People need to remember what happened to the Jews and to millions of other people so that it never happens again. We must commit ourselves to ensuring that society – here, now – teaches people of all ages the importance of safeguarding democracy and respect for diversity.
Is that why you design courses around those themes?
I want students to develop their own sense of values, and I use readings from Plato, Langston Hughes and Holocaust survivors to introduce them to that process. (For in-depth reading into Holocaust studies, Franks recommends ). Through literature that examines ethics, human rights and racism, we ask questions like: ‘What are you willing to stand up for?’
What is your role as liaison between Boston-based and Palm Beach Fellowship of Christians and Jews, which recently bestowed upon you the 2015 John C. Randolph Award for your dedication to teaching and inspiring respect for diversity to generations of students?

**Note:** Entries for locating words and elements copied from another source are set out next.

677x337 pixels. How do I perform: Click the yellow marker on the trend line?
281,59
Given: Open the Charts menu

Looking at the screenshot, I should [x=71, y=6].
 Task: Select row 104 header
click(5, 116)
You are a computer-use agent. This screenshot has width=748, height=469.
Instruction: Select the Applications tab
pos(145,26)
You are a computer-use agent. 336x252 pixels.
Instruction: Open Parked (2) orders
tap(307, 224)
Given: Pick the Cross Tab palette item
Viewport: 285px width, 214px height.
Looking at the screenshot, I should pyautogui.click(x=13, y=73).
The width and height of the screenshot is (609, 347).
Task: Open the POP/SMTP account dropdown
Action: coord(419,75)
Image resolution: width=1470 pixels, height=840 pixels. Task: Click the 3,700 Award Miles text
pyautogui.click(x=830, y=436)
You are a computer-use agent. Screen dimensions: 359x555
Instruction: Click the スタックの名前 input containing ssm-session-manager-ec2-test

My responsibility is to designate teachers to be trained in the Holocaust Studies Program at Facing History and Ourselves, which educates teachers about the Holocaust and strategies they can use to motivate and inform students. We reach out to high schools in the entire Palm Beach County area and select teachers in history, social studies and journalism, for example. I also facilitate the annual writing contest for all middle and high school students; they write an essay to answer a question such as, ‘What is the meaning of morality?’
What is often overlooked about the legacy of the Holocaust?
The impact on the children and grandchildren of the perpetrators – they feel an overwhelming sense of shame. They were deeply saddened by the horror of what their families had done. What we do lives on after us. The good that we do lives on. But the evil that we do affects not only the people perpetrated against, but future generations.